A word-for-word transcription of the data below is required.
* * * * * * * * *
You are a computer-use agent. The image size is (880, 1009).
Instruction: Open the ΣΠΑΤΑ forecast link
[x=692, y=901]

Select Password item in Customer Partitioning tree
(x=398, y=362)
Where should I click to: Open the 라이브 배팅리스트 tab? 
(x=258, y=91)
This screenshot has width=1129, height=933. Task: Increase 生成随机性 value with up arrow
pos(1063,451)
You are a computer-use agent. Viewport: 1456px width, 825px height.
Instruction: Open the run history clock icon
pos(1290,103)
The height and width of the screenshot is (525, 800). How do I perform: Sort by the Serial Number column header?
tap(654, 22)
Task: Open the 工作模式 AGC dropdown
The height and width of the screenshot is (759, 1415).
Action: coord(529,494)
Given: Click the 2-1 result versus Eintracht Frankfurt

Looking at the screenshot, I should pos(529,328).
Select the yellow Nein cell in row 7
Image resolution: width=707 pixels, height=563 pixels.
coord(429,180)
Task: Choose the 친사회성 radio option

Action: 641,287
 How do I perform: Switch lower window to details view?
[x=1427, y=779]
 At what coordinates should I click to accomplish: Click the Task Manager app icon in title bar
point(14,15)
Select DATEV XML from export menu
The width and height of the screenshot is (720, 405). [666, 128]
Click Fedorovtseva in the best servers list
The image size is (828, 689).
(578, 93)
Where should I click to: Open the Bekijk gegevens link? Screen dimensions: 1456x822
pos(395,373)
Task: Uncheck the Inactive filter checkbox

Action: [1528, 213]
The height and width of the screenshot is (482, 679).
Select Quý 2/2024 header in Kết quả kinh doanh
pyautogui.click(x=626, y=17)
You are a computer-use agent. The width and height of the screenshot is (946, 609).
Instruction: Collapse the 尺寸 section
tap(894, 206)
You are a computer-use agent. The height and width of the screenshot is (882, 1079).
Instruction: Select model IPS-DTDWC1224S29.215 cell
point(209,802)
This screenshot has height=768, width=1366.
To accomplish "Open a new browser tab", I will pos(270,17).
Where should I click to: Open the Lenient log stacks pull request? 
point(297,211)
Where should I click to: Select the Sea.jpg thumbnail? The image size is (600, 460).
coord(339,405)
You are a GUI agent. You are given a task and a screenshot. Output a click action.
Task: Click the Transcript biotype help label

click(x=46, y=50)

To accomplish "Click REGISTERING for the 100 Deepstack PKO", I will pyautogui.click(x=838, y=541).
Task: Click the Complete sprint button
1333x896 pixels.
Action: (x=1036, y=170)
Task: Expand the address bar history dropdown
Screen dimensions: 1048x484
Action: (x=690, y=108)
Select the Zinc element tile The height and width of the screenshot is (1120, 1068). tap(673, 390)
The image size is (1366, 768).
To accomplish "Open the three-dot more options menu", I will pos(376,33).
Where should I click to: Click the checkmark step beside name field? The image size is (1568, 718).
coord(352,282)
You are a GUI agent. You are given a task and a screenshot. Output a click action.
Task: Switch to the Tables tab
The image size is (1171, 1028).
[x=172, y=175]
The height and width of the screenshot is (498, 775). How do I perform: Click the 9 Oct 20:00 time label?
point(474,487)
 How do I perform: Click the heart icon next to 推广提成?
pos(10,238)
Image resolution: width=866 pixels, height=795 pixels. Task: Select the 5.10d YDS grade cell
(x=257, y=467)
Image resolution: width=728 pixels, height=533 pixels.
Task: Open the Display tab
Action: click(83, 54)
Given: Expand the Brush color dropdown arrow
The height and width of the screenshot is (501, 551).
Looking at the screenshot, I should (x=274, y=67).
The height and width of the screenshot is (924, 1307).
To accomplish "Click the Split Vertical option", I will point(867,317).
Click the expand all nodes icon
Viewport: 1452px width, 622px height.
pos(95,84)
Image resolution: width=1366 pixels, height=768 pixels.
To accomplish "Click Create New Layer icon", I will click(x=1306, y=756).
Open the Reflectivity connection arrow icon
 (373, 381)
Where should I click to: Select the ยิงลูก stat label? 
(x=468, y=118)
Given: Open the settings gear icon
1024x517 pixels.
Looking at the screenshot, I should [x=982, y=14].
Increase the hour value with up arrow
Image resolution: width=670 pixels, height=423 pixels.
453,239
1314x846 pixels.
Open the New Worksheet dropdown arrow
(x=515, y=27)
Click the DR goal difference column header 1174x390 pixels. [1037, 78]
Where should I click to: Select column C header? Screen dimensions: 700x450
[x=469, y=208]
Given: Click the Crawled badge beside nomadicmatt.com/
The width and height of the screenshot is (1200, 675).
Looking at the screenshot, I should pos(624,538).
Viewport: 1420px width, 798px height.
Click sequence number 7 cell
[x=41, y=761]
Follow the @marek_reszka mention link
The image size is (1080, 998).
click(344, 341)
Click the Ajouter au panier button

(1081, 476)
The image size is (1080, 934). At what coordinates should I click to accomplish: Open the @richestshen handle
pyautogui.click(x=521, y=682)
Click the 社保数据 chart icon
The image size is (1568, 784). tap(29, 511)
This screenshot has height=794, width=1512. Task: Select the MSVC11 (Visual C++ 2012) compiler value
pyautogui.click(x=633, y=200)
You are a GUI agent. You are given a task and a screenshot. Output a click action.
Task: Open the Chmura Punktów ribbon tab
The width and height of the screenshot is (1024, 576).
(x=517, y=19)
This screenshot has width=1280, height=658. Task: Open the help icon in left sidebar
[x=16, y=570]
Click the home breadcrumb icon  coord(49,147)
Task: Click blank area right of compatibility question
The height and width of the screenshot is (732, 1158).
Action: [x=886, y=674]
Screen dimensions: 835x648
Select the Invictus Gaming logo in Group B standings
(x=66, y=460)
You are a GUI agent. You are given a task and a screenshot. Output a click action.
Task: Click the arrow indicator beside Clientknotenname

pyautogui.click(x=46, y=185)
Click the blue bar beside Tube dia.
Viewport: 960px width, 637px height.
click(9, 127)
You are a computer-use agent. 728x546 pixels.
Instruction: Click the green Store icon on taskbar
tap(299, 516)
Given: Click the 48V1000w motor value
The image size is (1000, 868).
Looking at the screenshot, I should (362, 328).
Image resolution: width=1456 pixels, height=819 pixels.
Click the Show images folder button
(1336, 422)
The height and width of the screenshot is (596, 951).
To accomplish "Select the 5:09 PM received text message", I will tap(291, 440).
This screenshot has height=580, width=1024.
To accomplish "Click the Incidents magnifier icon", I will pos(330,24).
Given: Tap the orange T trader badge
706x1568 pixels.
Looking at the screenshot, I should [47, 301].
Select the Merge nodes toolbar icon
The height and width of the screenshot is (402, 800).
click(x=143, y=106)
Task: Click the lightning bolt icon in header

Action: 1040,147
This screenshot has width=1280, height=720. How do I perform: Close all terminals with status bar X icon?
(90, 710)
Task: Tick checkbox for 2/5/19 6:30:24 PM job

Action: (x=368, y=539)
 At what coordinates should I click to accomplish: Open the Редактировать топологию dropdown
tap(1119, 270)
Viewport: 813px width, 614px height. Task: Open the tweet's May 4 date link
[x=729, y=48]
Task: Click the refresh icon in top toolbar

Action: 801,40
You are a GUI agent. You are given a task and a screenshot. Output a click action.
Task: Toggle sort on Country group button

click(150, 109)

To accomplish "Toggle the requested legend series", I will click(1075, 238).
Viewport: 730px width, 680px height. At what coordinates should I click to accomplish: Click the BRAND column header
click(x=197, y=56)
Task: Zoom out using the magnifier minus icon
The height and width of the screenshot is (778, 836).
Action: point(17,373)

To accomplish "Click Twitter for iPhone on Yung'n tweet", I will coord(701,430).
* * * * * * * * *
EXERCISE OUTPUT →
You are a computer-use agent. The image size is (880, 1009).
Instruction: Open the ΣΠΑΤΑ forecast link
[x=692, y=901]

Select Password item in Customer Partitioning tree
(x=398, y=362)
Where should I click to: Open the 라이브 배팅리스트 tab? 
(x=258, y=91)
This screenshot has width=1129, height=933. Task: Increase 生成随机性 value with up arrow
pos(1063,451)
You are a computer-use agent. Viewport: 1456px width, 825px height.
Instruction: Open the run history clock icon
pos(1290,103)
The height and width of the screenshot is (525, 800). How do I perform: Sort by the Serial Number column header?
tap(654, 22)
Task: Open the 工作模式 AGC dropdown
The height and width of the screenshot is (759, 1415).
Action: coord(529,494)
Given: Click the 2-1 result versus Eintracht Frankfurt

Looking at the screenshot, I should pos(529,328).
Select the yellow Nein cell in row 7
Image resolution: width=707 pixels, height=563 pixels.
coord(429,180)
Task: Choose the 친사회성 radio option

Action: 641,287
 How do I perform: Switch lower window to details view?
[x=1427, y=779]
 At what coordinates should I click to accomplish: Click the Task Manager app icon in title bar
point(14,15)
Select DATEV XML from export menu
The width and height of the screenshot is (720, 405). [666, 128]
Click Fedorovtseva in the best servers list
The image size is (828, 689).
(578, 93)
Where should I click to: Open the Bekijk gegevens link? Screen dimensions: 1456x822
pos(395,373)
Task: Uncheck the Inactive filter checkbox

Action: [1528, 213]
The height and width of the screenshot is (482, 679).
Select Quý 2/2024 header in Kết quả kinh doanh
pyautogui.click(x=626, y=17)
You are a computer-use agent. The width and height of the screenshot is (946, 609).
Instruction: Collapse the 尺寸 section
tap(894, 206)
You are a computer-use agent. The height and width of the screenshot is (882, 1079).
Instruction: Select model IPS-DTDWC1224S29.215 cell
point(209,802)
This screenshot has height=768, width=1366.
To accomplish "Open a new browser tab", I will pos(270,17).
Where should I click to: Open the Lenient log stacks pull request? 
point(297,211)
Where should I click to: Select the Sea.jpg thumbnail? The image size is (600, 460).
coord(339,405)
You are a GUI agent. You are given a task and a screenshot. Output a click action.
Task: Click the Transcript biotype help label

click(x=46, y=50)

To accomplish "Click REGISTERING for the 100 Deepstack PKO", I will pyautogui.click(x=838, y=541).
Task: Click the Complete sprint button
1333x896 pixels.
Action: (x=1036, y=170)
Task: Expand the address bar history dropdown
Screen dimensions: 1048x484
Action: (x=690, y=108)
Select the Zinc element tile The height and width of the screenshot is (1120, 1068). tap(673, 390)
The image size is (1366, 768).
To accomplish "Open the three-dot more options menu", I will pos(376,33).
Where should I click to: Click the checkmark step beside name field? The image size is (1568, 718).
coord(352,282)
You are a GUI agent. You are given a task and a screenshot. Output a click action.
Task: Switch to the Tables tab
The image size is (1171, 1028).
[x=172, y=175]
The height and width of the screenshot is (498, 775). How do I perform: Click the 9 Oct 20:00 time label?
point(474,487)
 How do I perform: Click the heart icon next to 推广提成?
pos(10,238)
Image resolution: width=866 pixels, height=795 pixels. Task: Select the 5.10d YDS grade cell
(x=257, y=467)
Image resolution: width=728 pixels, height=533 pixels.
Task: Open the Display tab
Action: click(83, 54)
Given: Expand the Brush color dropdown arrow
The height and width of the screenshot is (501, 551).
Looking at the screenshot, I should (x=274, y=67).
The height and width of the screenshot is (924, 1307).
To accomplish "Click the Split Vertical option", I will point(867,317).
Click the expand all nodes icon
Viewport: 1452px width, 622px height.
pos(95,84)
Image resolution: width=1366 pixels, height=768 pixels.
To accomplish "Click Create New Layer icon", I will click(x=1306, y=756).
Open the Reflectivity connection arrow icon
 (373, 381)
Where should I click to: Select the ยิงลูก stat label? 
(x=468, y=118)
Given: Open the settings gear icon
1024x517 pixels.
Looking at the screenshot, I should [x=982, y=14].
Increase the hour value with up arrow
Image resolution: width=670 pixels, height=423 pixels.
453,239
1314x846 pixels.
Open the New Worksheet dropdown arrow
(x=515, y=27)
Click the DR goal difference column header 1174x390 pixels. [1037, 78]
Where should I click to: Select column C header? Screen dimensions: 700x450
[x=469, y=208]
Given: Click the Crawled badge beside nomadicmatt.com/
The width and height of the screenshot is (1200, 675).
Looking at the screenshot, I should pos(624,538).
Viewport: 1420px width, 798px height.
Click sequence number 7 cell
[x=41, y=761]
Follow the @marek_reszka mention link
The image size is (1080, 998).
click(344, 341)
Click the Ajouter au panier button

(1081, 476)
The image size is (1080, 934). At what coordinates should I click to accomplish: Open the @richestshen handle
pyautogui.click(x=521, y=682)
Click the 社保数据 chart icon
The image size is (1568, 784). tap(29, 511)
This screenshot has height=794, width=1512. Task: Select the MSVC11 (Visual C++ 2012) compiler value
pyautogui.click(x=633, y=200)
You are a GUI agent. You are given a task and a screenshot. Output a click action.
Task: Open the Chmura Punktów ribbon tab
The width and height of the screenshot is (1024, 576).
(x=517, y=19)
This screenshot has width=1280, height=658. Task: Open the help icon in left sidebar
[x=16, y=570]
Click the home breadcrumb icon  coord(49,147)
Task: Click blank area right of compatibility question
The height and width of the screenshot is (732, 1158).
Action: [x=886, y=674]
Screen dimensions: 835x648
Select the Invictus Gaming logo in Group B standings
(x=66, y=460)
You are a GUI agent. You are given a task and a screenshot. Output a click action.
Task: Click the arrow indicator beside Clientknotenname

pyautogui.click(x=46, y=185)
Click the blue bar beside Tube dia.
Viewport: 960px width, 637px height.
click(9, 127)
You are a computer-use agent. 728x546 pixels.
Instruction: Click the green Store icon on taskbar
tap(299, 516)
Given: Click the 48V1000w motor value
The image size is (1000, 868).
Looking at the screenshot, I should (362, 328).
Image resolution: width=1456 pixels, height=819 pixels.
Click the Show images folder button
(1336, 422)
The height and width of the screenshot is (596, 951).
To accomplish "Select the 5:09 PM received text message", I will tap(291, 440).
This screenshot has height=580, width=1024.
To accomplish "Click the Incidents magnifier icon", I will pos(330,24).
Given: Tap the orange T trader badge
706x1568 pixels.
Looking at the screenshot, I should [47, 301].
Select the Merge nodes toolbar icon
The height and width of the screenshot is (402, 800).
click(x=143, y=106)
Task: Click the lightning bolt icon in header

Action: 1040,147
This screenshot has width=1280, height=720. How do I perform: Close all terminals with status bar X icon?
(90, 710)
Task: Tick checkbox for 2/5/19 6:30:24 PM job

Action: (x=368, y=539)
 At what coordinates should I click to accomplish: Open the Редактировать топологию dropdown
tap(1119, 270)
Viewport: 813px width, 614px height. Task: Open the tweet's May 4 date link
[x=729, y=48]
Task: Click the refresh icon in top toolbar

Action: 801,40
You are a GUI agent. You are given a task and a screenshot. Output a click action.
Task: Toggle sort on Country group button

click(150, 109)

To accomplish "Toggle the requested legend series", I will click(1075, 238).
Viewport: 730px width, 680px height. At what coordinates should I click to accomplish: Click the BRAND column header
click(x=197, y=56)
Task: Zoom out using the magnifier minus icon
The height and width of the screenshot is (778, 836).
Action: point(17,373)

To accomplish "Click Twitter for iPhone on Yung'n tweet", I will coord(701,430).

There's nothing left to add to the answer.